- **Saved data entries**
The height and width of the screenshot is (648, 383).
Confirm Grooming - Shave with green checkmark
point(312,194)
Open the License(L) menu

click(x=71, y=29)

- **Task description**
What's wanted is each line above, transcribed with nothing altered.

- **Task output**
The height and width of the screenshot is (648, 383).
Confirm Grooming - Shave with green checkmark
point(312,194)
Open the License(L) menu

click(x=71, y=29)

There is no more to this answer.